(Aim of the exercise): Some entries follow. Reproduce exactly the lines starting at the one with "Nachname (992, 1834)" and stopping after the one with "Climate (742, 294)".

(Given data):
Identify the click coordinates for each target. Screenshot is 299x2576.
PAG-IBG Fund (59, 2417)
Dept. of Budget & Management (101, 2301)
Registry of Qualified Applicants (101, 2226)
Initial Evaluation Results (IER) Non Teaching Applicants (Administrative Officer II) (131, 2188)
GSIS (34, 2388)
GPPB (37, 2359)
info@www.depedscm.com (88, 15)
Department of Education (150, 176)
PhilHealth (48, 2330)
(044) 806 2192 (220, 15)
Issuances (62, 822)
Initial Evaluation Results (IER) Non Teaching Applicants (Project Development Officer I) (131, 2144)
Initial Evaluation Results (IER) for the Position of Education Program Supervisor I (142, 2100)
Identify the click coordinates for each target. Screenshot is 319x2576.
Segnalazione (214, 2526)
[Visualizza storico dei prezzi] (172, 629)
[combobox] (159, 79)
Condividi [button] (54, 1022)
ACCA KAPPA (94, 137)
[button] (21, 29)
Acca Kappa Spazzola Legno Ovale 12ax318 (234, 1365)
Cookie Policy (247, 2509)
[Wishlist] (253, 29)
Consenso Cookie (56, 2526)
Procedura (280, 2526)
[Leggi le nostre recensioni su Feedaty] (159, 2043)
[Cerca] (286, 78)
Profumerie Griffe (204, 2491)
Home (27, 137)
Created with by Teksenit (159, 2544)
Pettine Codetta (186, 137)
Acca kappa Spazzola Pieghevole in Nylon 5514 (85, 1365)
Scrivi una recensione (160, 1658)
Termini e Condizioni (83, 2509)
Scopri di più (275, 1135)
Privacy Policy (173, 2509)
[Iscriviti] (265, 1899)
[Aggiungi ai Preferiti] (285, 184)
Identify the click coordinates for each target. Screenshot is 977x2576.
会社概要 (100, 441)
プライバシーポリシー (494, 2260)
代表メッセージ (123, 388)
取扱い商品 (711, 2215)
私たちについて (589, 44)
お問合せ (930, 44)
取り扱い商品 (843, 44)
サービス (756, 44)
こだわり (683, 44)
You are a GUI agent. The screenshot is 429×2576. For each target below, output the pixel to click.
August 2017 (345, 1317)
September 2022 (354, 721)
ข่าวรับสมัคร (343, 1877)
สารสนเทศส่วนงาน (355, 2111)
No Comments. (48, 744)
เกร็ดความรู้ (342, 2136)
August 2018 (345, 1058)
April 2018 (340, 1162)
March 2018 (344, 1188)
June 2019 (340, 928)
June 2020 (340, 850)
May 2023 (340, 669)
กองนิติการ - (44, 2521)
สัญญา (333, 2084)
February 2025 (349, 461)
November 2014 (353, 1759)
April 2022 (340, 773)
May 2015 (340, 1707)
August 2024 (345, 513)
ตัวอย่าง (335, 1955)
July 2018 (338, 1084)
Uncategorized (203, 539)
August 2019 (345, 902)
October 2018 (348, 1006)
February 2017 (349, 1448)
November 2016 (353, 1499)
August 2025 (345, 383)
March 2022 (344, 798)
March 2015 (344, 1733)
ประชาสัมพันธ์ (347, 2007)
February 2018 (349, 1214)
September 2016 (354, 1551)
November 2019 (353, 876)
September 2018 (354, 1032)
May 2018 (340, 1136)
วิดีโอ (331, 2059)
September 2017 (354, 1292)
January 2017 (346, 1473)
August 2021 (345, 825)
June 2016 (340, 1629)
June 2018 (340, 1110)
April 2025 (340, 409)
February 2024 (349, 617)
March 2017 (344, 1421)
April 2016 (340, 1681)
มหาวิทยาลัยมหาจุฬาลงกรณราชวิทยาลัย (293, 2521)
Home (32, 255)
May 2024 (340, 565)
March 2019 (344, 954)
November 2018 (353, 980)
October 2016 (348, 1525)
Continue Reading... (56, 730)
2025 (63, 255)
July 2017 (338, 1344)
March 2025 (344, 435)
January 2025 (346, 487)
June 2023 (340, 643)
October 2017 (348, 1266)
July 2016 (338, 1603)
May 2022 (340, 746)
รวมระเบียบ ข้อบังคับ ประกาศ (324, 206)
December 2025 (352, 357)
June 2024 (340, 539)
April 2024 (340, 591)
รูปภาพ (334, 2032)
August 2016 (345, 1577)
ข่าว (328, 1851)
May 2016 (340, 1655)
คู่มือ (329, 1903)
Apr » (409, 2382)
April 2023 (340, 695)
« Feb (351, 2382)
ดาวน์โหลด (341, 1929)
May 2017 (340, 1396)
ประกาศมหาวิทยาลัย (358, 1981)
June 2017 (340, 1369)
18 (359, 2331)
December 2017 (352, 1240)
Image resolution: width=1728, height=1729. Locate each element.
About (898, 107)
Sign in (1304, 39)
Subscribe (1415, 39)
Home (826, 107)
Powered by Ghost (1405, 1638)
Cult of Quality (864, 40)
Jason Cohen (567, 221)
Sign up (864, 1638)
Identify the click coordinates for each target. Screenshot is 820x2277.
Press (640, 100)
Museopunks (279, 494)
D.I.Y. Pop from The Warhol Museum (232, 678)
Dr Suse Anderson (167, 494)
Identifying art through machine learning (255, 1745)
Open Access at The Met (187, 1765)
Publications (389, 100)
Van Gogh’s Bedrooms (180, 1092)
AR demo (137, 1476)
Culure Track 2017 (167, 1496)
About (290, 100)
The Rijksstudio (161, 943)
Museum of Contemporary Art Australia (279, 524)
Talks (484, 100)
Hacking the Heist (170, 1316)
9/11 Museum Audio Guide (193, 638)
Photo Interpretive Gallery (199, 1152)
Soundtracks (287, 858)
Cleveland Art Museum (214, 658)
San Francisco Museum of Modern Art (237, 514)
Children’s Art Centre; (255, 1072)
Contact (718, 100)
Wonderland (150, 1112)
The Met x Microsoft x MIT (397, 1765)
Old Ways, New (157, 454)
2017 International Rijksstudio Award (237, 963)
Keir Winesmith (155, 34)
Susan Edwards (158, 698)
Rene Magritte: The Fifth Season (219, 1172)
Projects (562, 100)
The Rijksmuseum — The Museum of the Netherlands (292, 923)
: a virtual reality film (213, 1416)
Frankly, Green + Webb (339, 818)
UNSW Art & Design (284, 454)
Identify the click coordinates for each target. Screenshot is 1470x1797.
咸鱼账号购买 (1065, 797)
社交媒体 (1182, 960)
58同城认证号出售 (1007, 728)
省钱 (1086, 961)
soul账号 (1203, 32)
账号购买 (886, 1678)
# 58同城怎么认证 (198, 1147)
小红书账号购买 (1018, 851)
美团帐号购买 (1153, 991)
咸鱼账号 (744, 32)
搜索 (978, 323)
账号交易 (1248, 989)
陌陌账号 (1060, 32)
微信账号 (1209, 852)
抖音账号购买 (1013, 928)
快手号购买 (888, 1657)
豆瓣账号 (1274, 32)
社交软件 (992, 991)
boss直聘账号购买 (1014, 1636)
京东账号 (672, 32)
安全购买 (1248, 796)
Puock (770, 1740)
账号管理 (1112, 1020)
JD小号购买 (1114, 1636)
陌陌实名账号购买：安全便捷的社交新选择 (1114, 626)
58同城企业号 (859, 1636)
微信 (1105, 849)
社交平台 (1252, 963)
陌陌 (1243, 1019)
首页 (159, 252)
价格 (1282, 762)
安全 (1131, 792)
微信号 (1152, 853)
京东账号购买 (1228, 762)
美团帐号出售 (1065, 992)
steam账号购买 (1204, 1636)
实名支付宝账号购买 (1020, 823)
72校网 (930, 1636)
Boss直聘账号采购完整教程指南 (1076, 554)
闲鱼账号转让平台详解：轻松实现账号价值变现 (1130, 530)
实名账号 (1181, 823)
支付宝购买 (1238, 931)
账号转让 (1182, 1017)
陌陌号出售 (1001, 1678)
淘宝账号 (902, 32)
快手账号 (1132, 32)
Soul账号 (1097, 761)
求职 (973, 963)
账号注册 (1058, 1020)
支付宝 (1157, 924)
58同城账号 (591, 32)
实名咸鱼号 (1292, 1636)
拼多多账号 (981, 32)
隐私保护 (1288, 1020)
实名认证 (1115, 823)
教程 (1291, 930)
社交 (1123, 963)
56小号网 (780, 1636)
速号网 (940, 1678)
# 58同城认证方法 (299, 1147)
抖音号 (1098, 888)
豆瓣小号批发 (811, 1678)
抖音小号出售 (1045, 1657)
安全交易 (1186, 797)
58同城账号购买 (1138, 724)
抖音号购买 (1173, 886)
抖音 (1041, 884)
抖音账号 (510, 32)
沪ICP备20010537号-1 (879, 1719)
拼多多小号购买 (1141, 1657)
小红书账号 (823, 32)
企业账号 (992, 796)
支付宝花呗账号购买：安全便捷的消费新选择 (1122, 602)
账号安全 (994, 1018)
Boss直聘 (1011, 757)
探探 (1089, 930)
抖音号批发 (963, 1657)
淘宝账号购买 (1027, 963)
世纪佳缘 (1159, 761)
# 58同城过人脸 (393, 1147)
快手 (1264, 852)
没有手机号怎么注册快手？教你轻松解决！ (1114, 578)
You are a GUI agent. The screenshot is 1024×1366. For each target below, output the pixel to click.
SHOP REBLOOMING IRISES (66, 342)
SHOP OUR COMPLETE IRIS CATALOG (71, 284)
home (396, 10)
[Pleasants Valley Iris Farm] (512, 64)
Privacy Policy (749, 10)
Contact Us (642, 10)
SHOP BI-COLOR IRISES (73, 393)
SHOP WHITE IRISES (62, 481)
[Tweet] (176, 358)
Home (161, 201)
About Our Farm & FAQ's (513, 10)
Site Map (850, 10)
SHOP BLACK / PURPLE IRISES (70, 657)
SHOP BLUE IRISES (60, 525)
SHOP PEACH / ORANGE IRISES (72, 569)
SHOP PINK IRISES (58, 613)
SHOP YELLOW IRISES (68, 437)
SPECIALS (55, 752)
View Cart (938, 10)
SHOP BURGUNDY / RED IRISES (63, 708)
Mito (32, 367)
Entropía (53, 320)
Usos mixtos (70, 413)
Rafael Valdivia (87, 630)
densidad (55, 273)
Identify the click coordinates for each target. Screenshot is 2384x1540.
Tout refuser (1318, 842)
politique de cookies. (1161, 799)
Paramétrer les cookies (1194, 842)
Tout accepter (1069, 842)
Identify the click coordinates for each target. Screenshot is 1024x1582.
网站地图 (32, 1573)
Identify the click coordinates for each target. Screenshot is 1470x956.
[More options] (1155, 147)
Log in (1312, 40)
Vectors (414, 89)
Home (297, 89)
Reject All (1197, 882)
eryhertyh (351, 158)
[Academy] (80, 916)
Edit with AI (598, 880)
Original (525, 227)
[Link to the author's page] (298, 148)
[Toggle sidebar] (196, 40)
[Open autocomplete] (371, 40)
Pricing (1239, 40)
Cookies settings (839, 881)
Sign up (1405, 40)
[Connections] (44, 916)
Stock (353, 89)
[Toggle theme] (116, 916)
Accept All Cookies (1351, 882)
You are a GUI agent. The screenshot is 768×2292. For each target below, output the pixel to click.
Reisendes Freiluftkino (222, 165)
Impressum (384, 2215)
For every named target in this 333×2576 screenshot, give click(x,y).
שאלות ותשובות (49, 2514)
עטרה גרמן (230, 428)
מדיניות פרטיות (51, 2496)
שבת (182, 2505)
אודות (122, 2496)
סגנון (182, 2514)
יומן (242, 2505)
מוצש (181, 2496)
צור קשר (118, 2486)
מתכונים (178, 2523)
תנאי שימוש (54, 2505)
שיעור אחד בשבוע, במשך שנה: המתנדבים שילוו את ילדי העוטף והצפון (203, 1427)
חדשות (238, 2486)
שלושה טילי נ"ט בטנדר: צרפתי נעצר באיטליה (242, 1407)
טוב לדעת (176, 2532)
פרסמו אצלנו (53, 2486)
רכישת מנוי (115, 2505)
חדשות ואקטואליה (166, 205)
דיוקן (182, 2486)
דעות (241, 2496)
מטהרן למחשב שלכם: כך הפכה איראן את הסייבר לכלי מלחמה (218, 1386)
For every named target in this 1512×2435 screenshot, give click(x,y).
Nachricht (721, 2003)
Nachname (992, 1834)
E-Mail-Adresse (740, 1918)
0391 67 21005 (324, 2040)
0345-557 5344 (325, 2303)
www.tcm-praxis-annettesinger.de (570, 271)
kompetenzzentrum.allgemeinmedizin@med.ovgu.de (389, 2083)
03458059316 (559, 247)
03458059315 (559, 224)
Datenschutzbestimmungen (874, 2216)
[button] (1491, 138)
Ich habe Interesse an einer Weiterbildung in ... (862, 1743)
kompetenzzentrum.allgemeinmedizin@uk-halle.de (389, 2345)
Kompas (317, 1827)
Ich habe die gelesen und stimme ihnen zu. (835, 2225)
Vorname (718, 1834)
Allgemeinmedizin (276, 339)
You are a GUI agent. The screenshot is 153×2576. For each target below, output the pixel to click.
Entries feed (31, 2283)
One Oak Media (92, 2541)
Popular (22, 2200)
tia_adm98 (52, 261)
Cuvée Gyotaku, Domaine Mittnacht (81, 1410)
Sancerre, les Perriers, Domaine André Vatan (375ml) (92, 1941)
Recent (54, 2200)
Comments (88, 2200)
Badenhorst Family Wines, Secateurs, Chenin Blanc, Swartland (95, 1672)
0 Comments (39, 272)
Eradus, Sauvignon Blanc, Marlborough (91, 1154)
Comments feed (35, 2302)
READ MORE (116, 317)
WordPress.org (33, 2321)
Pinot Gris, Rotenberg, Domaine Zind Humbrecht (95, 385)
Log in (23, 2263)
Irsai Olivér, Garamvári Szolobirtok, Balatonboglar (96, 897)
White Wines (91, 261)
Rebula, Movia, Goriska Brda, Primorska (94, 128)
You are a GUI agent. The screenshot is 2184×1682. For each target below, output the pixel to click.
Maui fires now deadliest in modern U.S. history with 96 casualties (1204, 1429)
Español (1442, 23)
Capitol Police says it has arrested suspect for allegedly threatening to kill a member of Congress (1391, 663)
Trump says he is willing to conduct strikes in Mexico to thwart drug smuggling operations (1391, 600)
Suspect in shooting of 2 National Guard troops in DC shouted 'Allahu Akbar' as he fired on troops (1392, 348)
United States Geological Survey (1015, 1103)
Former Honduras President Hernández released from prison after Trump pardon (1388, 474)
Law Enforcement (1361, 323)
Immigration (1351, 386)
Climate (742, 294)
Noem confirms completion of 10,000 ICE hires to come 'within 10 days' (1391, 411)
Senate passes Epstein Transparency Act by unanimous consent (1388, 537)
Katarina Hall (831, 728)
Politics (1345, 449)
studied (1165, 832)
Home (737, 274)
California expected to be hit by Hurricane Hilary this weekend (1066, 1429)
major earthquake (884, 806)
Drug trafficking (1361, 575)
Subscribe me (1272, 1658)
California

(Result for this exercise):
Nachname (992, 1834)
E-Mail-Adresse (740, 1918)
0391 67 21005 (324, 2040)
0345-557 5344 (325, 2303)
www.tcm-praxis-annettesinger.de (570, 271)
kompetenzzentrum.allgemeinmedizin@med.ovgu.de (389, 2083)
03458059316 (559, 247)
03458059315 (559, 224)
Datenschutzbestimmungen (874, 2216)
[button] (1491, 138)
Ich habe Interesse an einer Weiterbildung in ... (862, 1743)
kompetenzzentrum.allgemeinmedizin@uk-halle.de (389, 2345)
Kompas (317, 1827)
Ich habe die gelesen und stimme ihnen zu. (835, 2225)
Vorname (718, 1834)
Allgemeinmedizin (276, 339)
You are a GUI agent. The screenshot is 153×2576. For each target below, output the pixel to click.
Entries feed (31, 2283)
One Oak Media (92, 2541)
Popular (22, 2200)
tia_adm98 (52, 261)
Cuvée Gyotaku, Domaine Mittnacht (81, 1410)
Sancerre, les Perriers, Domaine André Vatan (375ml) (92, 1941)
Recent (54, 2200)
Comments (88, 2200)
Badenhorst Family Wines, Secateurs, Chenin Blanc, Swartland (95, 1672)
0 Comments (39, 272)
Eradus, Sauvignon Blanc, Marlborough (91, 1154)
Comments feed (35, 2302)
READ MORE (116, 317)
WordPress.org (33, 2321)
Pinot Gris, Rotenberg, Domaine Zind Humbrecht (95, 385)
Log in (23, 2263)
Irsai Olivér, Garamvári Szolobirtok, Balatonboglar (96, 897)
White Wines (91, 261)
Rebula, Movia, Goriska Brda, Primorska (94, 128)
You are a GUI agent. The screenshot is 2184×1682. For each target below, output the pixel to click.
Maui fires now deadliest in modern U.S. history with 96 casualties (1204, 1429)
Español (1442, 23)
Capitol Police says it has arrested suspect for allegedly threatening to kill a member of Congress (1391, 663)
Trump says he is willing to conduct strikes in Mexico to thwart drug smuggling operations (1391, 600)
Suspect in shooting of 2 National Guard troops in DC shouted 'Allahu Akbar' as he fired on troops (1392, 348)
United States Geological Survey (1015, 1103)
Former Honduras President Hernández released from prison after Trump pardon (1388, 474)
Law Enforcement (1361, 323)
Immigration (1351, 386)
Climate (742, 294)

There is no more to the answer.